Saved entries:
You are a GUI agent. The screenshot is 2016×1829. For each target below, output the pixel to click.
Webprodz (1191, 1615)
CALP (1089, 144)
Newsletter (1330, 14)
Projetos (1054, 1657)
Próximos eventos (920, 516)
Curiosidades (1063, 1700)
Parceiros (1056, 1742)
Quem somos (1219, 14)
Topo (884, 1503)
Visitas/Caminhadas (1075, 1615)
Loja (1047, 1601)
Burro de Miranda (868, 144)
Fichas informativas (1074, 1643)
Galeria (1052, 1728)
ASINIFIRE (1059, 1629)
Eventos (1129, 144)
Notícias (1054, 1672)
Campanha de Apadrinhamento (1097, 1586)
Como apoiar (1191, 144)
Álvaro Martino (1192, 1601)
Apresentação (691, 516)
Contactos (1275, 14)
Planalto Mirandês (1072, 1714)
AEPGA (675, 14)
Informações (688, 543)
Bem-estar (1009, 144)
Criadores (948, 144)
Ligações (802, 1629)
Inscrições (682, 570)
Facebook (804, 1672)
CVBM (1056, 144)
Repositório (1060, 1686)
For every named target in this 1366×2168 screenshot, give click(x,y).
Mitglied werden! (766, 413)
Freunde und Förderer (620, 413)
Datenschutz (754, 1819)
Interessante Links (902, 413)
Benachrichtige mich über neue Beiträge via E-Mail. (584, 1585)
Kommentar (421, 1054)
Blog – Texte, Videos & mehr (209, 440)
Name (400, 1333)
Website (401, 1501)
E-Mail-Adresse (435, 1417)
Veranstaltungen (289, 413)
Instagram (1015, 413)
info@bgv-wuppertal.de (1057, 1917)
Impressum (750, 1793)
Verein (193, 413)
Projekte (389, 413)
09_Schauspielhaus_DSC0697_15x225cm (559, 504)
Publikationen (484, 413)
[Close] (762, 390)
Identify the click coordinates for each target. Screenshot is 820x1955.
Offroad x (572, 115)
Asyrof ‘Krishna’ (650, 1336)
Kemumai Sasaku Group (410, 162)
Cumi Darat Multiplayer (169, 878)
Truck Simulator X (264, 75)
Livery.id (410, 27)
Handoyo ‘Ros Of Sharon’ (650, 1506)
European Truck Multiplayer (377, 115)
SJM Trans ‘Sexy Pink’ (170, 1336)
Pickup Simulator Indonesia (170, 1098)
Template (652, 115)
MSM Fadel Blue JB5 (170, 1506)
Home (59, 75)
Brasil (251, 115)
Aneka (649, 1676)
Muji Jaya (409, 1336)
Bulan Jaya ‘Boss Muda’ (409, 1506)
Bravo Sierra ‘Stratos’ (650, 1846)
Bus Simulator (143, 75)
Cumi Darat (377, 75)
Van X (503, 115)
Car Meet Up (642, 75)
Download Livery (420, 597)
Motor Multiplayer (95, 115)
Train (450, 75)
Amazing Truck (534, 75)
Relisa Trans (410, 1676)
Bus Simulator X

◆ **Problem to work on**
Which lines hold the word "Simulator"? Copy each of them from the records.

◆ **Completed task**
Truck Simulator X (264, 75)
Pickup Simulator Indonesia (170, 1098)
Bus Simulator (143, 75)
Bus Simulator X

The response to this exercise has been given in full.